─── Records provided ───

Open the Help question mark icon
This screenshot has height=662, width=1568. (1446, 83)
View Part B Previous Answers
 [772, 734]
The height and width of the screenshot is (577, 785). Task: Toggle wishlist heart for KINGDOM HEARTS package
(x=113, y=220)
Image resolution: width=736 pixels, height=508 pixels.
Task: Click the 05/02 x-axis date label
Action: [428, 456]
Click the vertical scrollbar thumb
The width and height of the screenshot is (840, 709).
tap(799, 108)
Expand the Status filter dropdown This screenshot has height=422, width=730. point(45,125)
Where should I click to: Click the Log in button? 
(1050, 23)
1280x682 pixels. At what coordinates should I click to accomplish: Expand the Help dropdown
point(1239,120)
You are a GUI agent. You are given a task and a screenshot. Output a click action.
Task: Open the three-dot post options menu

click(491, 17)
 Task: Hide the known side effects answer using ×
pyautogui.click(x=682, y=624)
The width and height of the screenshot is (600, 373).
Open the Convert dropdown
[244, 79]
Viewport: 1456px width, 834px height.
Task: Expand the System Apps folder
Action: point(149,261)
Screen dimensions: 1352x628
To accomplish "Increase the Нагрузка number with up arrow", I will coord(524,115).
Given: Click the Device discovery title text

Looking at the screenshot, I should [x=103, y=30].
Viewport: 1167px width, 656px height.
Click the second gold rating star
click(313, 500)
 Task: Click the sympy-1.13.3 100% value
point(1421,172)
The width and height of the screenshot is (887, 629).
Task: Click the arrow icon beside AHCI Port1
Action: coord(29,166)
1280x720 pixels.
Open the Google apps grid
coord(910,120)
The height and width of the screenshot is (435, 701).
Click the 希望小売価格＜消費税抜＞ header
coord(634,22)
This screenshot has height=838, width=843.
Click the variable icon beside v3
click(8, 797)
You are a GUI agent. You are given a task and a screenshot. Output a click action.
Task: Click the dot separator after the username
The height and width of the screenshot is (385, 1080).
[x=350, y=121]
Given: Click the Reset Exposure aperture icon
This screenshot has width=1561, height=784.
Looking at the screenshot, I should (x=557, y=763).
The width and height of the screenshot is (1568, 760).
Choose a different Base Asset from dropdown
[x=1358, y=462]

───

- **What the task requires**: Exactly reproduce all of the entries above.

- **Output of the exercise**:
Open the Help question mark icon
This screenshot has height=662, width=1568. (1446, 83)
View Part B Previous Answers
 [772, 734]
The height and width of the screenshot is (577, 785). Task: Toggle wishlist heart for KINGDOM HEARTS package
(x=113, y=220)
Image resolution: width=736 pixels, height=508 pixels.
Task: Click the 05/02 x-axis date label
Action: [428, 456]
Click the vertical scrollbar thumb
The width and height of the screenshot is (840, 709).
tap(799, 108)
Expand the Status filter dropdown This screenshot has height=422, width=730. point(45,125)
Where should I click to: Click the Log in button? 
(1050, 23)
1280x682 pixels. At what coordinates should I click to accomplish: Expand the Help dropdown
point(1239,120)
You are a GUI agent. You are given a task and a screenshot. Output a click action.
Task: Open the three-dot post options menu

click(491, 17)
 Task: Hide the known side effects answer using ×
pyautogui.click(x=682, y=624)
The width and height of the screenshot is (600, 373).
Open the Convert dropdown
[244, 79]
Viewport: 1456px width, 834px height.
Task: Expand the System Apps folder
Action: point(149,261)
Screen dimensions: 1352x628
To accomplish "Increase the Нагрузка number with up arrow", I will coord(524,115).
Given: Click the Device discovery title text

Looking at the screenshot, I should [x=103, y=30].
Viewport: 1167px width, 656px height.
Click the second gold rating star
click(313, 500)
 Task: Click the sympy-1.13.3 100% value
point(1421,172)
The width and height of the screenshot is (887, 629).
Task: Click the arrow icon beside AHCI Port1
Action: coord(29,166)
1280x720 pixels.
Open the Google apps grid
coord(910,120)
The height and width of the screenshot is (435, 701).
Click the 希望小売価格＜消費税抜＞ header
coord(634,22)
This screenshot has height=838, width=843.
Click the variable icon beside v3
click(8, 797)
You are a GUI agent. You are given a task and a screenshot. Output a click action.
Task: Click the dot separator after the username
The height and width of the screenshot is (385, 1080).
[x=350, y=121]
Given: Click the Reset Exposure aperture icon
This screenshot has width=1561, height=784.
Looking at the screenshot, I should (x=557, y=763).
The width and height of the screenshot is (1568, 760).
Choose a different Base Asset from dropdown
[x=1358, y=462]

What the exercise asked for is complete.